April 16, 2011 in Nation/World

Online poker sites busted

Executives face fraud, other charges
Nathaniel Popper Los Angeles Times
 
Sites shut down

Three of the largest online gambling sites moved their operations overseas after Congress passed an anti-gambling law in 2006. There was a belief that by moving operations outside the United States, they would escape the eye of U.S. authorities. Full Tilt Poker, which was founded in Los Angeles, moved to Ireland after the law was passed. PokerStars, the largest of the three companies, is located in Britain’s Isle of Man. Absolute Poker, the smallest of the three, is based in Costa Rica.

NEW YORK – A thriving online poker industry catering to Americans but operating from abroad to evade U.S. gambling laws could be wiped out by criminal charges against top executives in the business.

Eleven people, including the founders of the three largest poker sites open to U.S. players, were charged by a federal grand jury with bank fraud, money laundering and violating gambling laws. Prosecutors said they will be seeking to recover $3 billion from the companies.

The FBI had shut down two of the sites, Full Tilt Poker and PokerStars, by Friday evening and were working to do the same with the third, Absolute Poker. Online visitors were greeted with a message saying, “This domain name has been seized by the FBI pursuant to an arrest warrant,” and an enumeration of federal anti-gambling statutes and penalties.

An estimated 8 million to 10 million Americans play poker online for money, thousands of whom earn their living on the sites, according to a player advocacy group.

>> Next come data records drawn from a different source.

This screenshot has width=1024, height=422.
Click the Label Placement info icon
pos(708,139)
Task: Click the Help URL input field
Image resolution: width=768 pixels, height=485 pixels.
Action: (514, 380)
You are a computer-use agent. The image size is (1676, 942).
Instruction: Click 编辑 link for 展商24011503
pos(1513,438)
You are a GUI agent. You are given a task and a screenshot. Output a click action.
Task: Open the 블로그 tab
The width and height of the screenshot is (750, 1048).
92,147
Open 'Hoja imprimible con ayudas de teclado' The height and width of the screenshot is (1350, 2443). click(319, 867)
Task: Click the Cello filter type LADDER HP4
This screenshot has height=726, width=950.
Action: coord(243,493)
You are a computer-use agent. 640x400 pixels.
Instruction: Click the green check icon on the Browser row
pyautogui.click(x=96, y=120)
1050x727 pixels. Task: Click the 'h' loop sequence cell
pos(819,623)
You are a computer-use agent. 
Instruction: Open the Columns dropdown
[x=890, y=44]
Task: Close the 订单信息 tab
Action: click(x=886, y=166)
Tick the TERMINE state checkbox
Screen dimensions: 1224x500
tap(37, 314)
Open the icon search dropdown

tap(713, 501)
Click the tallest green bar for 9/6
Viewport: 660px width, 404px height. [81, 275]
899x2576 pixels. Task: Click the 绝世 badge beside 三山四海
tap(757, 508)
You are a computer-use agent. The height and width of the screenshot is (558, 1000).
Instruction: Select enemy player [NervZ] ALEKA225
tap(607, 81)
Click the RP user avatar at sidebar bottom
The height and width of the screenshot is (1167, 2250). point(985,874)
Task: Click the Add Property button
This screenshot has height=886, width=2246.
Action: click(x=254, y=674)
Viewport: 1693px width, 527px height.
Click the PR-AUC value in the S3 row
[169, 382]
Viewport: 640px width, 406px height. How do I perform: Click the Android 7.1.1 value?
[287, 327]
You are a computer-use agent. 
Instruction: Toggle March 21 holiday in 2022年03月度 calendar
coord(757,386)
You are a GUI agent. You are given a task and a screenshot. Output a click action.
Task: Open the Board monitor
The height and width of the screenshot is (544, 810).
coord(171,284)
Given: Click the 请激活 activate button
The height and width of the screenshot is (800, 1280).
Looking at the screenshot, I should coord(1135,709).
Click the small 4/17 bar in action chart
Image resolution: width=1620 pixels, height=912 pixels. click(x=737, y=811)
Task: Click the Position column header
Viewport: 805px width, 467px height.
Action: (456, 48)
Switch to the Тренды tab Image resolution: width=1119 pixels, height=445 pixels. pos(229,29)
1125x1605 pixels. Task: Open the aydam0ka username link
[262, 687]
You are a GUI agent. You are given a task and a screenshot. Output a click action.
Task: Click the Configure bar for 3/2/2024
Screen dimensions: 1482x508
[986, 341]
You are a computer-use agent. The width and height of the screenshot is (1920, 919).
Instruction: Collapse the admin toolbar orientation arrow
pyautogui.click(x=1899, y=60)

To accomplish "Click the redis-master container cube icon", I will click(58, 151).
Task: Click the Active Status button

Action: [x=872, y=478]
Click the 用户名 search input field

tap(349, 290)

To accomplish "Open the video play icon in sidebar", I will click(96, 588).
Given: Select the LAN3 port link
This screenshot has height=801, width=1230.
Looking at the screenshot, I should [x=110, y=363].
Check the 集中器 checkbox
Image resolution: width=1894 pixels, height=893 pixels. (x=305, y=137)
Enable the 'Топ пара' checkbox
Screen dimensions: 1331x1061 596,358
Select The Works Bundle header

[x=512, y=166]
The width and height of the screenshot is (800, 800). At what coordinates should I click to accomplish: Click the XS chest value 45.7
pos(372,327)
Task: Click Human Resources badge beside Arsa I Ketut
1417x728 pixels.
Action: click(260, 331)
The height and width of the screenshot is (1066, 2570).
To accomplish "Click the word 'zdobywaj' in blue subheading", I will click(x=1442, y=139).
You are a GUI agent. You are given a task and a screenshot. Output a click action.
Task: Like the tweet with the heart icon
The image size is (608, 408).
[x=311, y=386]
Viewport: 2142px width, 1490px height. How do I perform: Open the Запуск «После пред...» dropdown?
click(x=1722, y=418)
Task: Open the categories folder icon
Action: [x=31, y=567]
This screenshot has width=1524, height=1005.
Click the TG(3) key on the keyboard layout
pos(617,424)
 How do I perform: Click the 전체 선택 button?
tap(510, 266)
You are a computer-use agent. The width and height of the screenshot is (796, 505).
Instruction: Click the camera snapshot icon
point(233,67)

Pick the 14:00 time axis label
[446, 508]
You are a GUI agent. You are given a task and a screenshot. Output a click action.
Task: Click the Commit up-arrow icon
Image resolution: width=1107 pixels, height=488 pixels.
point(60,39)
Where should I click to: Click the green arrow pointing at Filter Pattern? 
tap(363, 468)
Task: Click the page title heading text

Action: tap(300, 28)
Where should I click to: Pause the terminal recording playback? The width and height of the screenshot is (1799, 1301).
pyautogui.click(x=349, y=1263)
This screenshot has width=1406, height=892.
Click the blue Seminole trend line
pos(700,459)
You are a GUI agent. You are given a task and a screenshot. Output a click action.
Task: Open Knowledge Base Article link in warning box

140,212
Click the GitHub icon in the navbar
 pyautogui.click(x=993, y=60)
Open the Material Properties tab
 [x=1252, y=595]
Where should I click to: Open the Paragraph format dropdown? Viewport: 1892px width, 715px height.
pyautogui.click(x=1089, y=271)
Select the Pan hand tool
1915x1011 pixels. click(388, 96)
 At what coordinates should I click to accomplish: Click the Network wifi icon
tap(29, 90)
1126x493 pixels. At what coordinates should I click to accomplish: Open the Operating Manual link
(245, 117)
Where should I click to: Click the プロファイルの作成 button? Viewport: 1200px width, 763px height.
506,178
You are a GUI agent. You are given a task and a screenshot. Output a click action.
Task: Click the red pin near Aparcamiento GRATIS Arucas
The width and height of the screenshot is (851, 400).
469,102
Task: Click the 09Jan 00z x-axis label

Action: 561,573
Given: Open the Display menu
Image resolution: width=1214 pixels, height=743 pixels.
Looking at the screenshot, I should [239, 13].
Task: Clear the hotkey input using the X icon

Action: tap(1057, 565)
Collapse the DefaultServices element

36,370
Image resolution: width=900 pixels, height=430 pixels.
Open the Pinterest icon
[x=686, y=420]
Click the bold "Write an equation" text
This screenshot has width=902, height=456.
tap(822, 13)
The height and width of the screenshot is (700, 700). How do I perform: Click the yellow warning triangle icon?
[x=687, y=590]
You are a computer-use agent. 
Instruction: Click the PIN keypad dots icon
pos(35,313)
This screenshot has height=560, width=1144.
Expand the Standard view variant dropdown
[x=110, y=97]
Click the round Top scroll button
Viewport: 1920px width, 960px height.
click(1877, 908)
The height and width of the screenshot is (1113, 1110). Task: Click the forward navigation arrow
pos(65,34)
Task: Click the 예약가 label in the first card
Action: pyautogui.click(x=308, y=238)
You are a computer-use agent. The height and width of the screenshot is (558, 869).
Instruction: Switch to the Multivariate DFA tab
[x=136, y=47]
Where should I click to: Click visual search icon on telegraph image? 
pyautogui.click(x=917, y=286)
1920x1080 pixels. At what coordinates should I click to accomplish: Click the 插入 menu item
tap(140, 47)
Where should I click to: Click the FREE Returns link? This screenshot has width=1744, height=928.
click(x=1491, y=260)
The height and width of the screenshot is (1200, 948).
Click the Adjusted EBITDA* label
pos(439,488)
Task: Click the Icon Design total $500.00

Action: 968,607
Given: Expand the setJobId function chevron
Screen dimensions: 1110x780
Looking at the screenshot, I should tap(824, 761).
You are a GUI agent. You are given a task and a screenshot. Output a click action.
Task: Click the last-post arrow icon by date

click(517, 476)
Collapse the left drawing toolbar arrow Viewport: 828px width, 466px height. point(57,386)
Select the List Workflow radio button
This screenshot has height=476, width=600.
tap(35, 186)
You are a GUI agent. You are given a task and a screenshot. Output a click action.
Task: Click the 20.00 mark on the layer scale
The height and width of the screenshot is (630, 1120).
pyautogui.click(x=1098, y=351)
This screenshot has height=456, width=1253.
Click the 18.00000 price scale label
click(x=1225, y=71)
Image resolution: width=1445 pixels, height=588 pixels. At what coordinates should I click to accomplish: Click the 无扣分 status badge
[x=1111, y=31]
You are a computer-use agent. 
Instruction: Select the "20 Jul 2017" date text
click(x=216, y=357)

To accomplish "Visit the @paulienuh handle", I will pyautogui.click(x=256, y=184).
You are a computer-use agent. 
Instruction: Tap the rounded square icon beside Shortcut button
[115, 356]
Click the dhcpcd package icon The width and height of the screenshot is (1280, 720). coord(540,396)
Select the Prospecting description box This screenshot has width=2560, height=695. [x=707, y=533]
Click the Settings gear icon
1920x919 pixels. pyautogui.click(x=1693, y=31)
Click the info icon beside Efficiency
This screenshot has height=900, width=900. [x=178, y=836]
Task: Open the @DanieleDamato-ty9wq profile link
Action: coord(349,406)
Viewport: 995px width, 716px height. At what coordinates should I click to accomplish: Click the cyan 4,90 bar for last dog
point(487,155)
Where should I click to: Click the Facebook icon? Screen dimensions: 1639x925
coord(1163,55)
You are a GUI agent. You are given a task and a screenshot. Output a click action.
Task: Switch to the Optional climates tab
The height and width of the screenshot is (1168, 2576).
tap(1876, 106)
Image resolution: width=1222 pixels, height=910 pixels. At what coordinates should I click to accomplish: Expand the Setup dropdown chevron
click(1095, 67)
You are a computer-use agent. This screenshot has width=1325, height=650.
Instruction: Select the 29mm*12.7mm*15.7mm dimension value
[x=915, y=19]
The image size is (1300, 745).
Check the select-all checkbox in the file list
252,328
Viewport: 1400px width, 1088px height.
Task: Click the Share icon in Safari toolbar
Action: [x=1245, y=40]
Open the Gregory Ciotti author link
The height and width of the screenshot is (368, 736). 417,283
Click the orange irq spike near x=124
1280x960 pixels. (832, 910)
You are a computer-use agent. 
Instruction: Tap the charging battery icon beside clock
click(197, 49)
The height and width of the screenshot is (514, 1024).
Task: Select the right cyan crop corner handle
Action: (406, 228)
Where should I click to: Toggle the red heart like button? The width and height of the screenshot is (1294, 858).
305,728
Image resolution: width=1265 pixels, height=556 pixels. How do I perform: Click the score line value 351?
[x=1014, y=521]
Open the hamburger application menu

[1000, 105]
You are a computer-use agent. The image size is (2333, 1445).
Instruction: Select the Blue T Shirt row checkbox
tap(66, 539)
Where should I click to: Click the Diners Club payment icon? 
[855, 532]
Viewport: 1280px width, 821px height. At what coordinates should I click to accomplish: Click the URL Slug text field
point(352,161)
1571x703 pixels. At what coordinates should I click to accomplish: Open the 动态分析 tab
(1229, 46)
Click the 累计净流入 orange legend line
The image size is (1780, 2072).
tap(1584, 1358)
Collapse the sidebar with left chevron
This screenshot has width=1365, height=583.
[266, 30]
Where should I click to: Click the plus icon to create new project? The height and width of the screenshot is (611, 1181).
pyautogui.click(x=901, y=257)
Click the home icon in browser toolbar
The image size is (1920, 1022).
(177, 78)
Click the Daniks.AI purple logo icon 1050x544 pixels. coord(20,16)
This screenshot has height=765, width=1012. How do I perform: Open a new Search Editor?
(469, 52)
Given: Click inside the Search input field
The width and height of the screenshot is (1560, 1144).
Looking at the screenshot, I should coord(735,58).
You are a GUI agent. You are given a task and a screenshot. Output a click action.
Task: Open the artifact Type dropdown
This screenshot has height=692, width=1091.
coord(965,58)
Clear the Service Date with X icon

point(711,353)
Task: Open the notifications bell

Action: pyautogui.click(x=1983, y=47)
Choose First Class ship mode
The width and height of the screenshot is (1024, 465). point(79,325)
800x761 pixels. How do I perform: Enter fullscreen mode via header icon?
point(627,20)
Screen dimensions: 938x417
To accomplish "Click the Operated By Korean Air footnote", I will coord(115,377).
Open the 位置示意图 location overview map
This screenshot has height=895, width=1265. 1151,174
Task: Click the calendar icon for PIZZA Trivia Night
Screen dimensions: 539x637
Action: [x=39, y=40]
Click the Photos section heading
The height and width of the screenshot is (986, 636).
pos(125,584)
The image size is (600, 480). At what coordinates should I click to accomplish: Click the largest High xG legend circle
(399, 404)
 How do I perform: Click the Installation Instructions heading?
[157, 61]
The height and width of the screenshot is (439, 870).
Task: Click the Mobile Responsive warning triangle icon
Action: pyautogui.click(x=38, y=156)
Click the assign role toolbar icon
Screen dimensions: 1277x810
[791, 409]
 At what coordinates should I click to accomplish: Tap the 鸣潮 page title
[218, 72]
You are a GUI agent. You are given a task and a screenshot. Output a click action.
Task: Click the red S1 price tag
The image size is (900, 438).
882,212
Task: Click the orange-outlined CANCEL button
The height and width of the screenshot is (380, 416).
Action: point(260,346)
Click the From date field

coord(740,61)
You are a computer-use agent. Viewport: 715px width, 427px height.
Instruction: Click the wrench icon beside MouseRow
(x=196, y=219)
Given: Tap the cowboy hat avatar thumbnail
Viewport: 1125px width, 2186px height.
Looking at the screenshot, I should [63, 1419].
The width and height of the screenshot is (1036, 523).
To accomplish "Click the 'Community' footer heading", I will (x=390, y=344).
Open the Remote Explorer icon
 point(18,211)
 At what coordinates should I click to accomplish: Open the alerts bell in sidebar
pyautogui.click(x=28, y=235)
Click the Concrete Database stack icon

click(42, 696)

Congress tried to shut down the industry by enacting an anti-gambling law in 2006, but most sites found ways to work around the vaguely worded measure.

In the community of players, news of the indictments unsealed Friday in Manhattan federal court hit like a bombshell.

“Everyone’s in panic,” said David Tuthill, a 22-year-old in Las Vegas who makes his living playing online and in casinos. “Everyone sort of knew in the back of their minds that a day like this was possible – and maybe even inevitable – but it’s really just shocking now that it’s here.”

Two of the 11 defendants were arrested Friday in Utah and Nevada. Federal agents were said to be working with Interpol to capture defendants located overseas.

None of the companies responded to requests for comment.

Prosecutors alleged that after the 2006 law was passed the sites disguised deposits from their customers by describing them as payments to fictional online merchants. After banks started to crack down on this practice, some of the companies used small, struggling American banks to handle the money.

“These defendants concocted an elaborate criminal fraud scheme, alternately tricking some U.S. banks and effectively bribing others to assure the continued flow of billions in illegal gambling profits,” Preety Bharara, the U.S. attorney in Manhattan, said.

The 2006 law did not directly outlaw online poker sites, but instead barred businesses from taking payments for “unlawful” online gambling, leaving the definition of what is unlawful to others.

After the law was passed the largest site used by American players, Party Poker, shut down its U.S. operations. But other companies thought they would be able to navigate the law by arguing, among other things, that poker is a game of skill and consequently not able to be categorized as gambling.

Anthony Cabot, a Las Vegas lawyer who works with online gambling sites, said that the companies are likely to aggressively fight the charges on many of the same grounds that they have been fighting in state courts.

“This is the opening shot – but I think they without exception have their legal arguments in hand,” said Cabot. “This is really just an opportunity to finally vet the question as to whether their operations have been compliant.”